INSTRUCTIONS TO FOLLOW -> Each line in the records below, from the one that contains "Instruction: Click the browser" to the one that contains "has width=1397, height=860.", should be reproduced exactly, the first and last included.
Start of RECORDS SHOWN
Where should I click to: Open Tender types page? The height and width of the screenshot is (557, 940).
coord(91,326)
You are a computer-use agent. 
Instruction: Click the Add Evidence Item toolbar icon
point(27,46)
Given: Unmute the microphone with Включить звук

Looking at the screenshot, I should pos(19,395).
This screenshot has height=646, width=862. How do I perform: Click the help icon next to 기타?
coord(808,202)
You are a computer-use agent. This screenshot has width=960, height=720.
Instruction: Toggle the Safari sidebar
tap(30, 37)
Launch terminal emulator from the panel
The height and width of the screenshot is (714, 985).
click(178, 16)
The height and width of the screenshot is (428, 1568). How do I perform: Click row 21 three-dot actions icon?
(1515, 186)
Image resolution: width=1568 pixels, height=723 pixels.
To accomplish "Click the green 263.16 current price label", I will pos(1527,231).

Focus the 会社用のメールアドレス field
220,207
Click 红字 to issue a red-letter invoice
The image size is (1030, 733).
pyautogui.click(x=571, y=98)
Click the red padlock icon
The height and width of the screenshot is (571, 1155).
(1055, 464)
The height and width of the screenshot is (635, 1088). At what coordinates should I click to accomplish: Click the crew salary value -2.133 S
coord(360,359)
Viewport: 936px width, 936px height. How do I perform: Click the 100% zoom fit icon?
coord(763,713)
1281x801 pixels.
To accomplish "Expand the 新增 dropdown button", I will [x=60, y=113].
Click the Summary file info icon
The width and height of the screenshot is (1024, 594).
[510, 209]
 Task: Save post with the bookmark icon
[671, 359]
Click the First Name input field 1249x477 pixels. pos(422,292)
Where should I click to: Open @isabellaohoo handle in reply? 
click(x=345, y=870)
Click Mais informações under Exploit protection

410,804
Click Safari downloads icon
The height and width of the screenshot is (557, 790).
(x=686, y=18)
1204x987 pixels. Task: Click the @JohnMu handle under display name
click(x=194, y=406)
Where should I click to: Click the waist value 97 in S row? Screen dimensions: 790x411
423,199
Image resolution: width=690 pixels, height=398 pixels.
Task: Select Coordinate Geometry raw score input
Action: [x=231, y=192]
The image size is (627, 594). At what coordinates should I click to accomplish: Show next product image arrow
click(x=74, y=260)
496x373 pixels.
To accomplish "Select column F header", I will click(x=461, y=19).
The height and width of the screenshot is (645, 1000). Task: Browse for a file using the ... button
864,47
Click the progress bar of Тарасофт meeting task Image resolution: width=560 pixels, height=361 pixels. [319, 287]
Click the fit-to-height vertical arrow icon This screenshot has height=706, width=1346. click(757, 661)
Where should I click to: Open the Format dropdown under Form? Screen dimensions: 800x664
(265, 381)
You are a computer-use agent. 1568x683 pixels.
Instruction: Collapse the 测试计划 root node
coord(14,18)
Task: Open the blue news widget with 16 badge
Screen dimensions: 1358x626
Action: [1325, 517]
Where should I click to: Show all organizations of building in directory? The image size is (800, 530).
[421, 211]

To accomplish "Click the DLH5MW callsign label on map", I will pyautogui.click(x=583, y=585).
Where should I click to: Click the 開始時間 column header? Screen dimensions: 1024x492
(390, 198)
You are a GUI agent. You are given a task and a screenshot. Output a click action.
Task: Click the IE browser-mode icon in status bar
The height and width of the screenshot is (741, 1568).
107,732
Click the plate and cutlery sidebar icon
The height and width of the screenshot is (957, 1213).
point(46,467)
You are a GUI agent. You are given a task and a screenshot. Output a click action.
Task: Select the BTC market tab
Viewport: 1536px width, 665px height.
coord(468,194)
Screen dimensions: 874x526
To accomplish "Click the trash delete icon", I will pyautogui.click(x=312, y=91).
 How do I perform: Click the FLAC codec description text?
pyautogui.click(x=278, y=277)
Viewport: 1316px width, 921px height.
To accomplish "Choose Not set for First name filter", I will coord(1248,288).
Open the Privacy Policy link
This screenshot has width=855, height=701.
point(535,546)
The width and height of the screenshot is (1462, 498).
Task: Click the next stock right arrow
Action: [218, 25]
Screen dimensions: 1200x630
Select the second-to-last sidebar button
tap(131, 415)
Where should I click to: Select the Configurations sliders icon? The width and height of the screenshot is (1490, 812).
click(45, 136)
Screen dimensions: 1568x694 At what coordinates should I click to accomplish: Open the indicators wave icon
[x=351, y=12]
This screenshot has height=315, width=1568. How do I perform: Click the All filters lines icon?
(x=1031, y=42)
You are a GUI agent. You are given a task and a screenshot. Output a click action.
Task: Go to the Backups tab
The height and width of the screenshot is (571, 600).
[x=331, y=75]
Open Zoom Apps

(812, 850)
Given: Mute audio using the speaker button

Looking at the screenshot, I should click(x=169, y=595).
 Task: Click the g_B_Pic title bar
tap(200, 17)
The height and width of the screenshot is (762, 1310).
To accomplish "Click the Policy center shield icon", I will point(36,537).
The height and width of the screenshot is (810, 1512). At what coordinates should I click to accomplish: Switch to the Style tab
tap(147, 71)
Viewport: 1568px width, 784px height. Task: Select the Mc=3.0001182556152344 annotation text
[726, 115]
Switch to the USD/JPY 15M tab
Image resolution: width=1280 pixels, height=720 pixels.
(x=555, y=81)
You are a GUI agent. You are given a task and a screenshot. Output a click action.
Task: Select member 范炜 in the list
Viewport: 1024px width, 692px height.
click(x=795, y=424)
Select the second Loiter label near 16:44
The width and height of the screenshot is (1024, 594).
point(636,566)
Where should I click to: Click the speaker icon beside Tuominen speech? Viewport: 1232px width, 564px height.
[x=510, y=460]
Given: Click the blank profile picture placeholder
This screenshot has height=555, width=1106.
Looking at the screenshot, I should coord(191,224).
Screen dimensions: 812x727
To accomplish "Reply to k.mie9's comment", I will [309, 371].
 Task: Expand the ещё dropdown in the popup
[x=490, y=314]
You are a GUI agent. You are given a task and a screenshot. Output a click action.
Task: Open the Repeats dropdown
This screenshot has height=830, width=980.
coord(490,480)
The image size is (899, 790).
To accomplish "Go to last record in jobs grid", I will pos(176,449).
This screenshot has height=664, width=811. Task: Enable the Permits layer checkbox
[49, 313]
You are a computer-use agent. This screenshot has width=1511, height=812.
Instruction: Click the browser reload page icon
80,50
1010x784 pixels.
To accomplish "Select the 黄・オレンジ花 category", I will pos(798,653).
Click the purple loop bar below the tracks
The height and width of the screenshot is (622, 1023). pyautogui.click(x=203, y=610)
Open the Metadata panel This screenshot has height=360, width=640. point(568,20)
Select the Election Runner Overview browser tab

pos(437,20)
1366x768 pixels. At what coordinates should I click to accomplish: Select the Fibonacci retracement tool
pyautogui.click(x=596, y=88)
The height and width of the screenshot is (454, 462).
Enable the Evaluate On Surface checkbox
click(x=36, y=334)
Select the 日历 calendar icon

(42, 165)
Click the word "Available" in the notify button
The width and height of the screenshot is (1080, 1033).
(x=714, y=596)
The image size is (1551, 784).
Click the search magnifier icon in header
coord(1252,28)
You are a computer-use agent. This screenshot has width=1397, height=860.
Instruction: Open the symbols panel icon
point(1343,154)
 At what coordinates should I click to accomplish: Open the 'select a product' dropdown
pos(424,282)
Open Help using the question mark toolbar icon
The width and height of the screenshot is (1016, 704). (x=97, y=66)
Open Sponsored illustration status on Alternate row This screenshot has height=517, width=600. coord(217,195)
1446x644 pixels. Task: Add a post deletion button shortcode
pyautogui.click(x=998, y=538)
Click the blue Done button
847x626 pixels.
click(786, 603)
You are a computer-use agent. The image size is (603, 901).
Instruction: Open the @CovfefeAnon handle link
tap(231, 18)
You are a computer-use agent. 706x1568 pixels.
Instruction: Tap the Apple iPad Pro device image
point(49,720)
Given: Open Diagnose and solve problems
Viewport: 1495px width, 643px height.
End of RECORDS SHOWN
RESPONSE TO THIS TASK ->
Instruction: Click the browser reload page icon
80,50
1010x784 pixels.
To accomplish "Select the 黄・オレンジ花 category", I will pos(798,653).
Click the purple loop bar below the tracks
The height and width of the screenshot is (622, 1023). pyautogui.click(x=203, y=610)
Open the Metadata panel This screenshot has height=360, width=640. point(568,20)
Select the Election Runner Overview browser tab

pos(437,20)
1366x768 pixels. At what coordinates should I click to accomplish: Select the Fibonacci retracement tool
pyautogui.click(x=596, y=88)
The height and width of the screenshot is (454, 462).
Enable the Evaluate On Surface checkbox
click(x=36, y=334)
Select the 日历 calendar icon

(42, 165)
Click the word "Available" in the notify button
The width and height of the screenshot is (1080, 1033).
(x=714, y=596)
The image size is (1551, 784).
Click the search magnifier icon in header
coord(1252,28)
You are a computer-use agent. This screenshot has width=1397, height=860.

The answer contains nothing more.